AIM OF THE TASK:
Within the data that follows, set down exactly the lines from the one containing "Where should I click to: Select the Integrations" through the one containing "Image resolution: width=1330", both ends included.

====== EXTRACTED RECORDS

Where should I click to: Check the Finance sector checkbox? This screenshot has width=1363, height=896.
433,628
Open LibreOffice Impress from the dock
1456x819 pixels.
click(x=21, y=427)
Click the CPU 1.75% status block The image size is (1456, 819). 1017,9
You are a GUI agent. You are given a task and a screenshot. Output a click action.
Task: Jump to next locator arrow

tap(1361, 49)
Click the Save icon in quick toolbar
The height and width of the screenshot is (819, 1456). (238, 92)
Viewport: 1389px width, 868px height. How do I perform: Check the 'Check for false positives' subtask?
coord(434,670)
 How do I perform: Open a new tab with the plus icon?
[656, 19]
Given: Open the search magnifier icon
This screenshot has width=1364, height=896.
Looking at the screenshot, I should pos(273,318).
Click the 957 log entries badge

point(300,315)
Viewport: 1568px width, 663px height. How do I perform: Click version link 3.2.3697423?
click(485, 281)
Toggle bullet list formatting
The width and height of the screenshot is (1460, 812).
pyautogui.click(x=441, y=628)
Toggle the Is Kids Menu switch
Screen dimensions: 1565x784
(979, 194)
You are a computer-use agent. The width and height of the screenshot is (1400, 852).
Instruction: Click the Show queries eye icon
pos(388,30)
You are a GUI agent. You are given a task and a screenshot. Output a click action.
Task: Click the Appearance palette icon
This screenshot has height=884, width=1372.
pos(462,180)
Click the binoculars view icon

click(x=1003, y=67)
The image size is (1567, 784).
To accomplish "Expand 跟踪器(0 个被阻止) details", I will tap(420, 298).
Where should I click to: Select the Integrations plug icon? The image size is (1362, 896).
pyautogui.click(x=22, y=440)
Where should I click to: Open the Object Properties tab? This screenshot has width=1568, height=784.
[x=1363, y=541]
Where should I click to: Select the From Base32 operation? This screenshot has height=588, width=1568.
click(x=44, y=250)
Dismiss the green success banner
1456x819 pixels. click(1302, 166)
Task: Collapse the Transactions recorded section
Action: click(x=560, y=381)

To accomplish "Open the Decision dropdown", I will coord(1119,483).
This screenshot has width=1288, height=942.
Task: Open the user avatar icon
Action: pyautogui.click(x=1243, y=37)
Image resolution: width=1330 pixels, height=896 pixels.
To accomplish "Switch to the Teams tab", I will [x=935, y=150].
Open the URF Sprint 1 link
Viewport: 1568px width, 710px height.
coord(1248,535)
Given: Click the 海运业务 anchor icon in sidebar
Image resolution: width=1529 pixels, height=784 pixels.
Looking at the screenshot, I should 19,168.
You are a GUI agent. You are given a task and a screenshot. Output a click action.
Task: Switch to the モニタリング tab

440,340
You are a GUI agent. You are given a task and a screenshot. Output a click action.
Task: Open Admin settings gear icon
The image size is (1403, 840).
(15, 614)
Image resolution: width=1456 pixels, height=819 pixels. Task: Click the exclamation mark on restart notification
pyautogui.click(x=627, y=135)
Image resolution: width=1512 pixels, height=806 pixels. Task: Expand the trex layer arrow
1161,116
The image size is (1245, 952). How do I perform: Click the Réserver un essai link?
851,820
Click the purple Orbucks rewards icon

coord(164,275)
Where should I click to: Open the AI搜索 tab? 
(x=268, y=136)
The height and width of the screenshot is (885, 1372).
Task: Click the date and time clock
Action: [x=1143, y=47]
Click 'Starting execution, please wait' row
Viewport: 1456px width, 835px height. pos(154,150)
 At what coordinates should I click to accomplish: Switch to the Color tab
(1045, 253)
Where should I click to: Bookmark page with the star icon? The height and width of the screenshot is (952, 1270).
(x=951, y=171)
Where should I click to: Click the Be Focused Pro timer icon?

============

SOLUTION FOR THIS TASK:
Where should I click to: Select the Integrations plug icon? The image size is (1362, 896).
pyautogui.click(x=22, y=440)
Where should I click to: Open the Object Properties tab? This screenshot has width=1568, height=784.
[x=1363, y=541]
Where should I click to: Select the From Base32 operation? This screenshot has height=588, width=1568.
click(x=44, y=250)
Dismiss the green success banner
1456x819 pixels. click(1302, 166)
Task: Collapse the Transactions recorded section
Action: click(x=560, y=381)

To accomplish "Open the Decision dropdown", I will coord(1119,483).
This screenshot has width=1288, height=942.
Task: Open the user avatar icon
Action: pyautogui.click(x=1243, y=37)
Image resolution: width=1330 pixels, height=896 pixels.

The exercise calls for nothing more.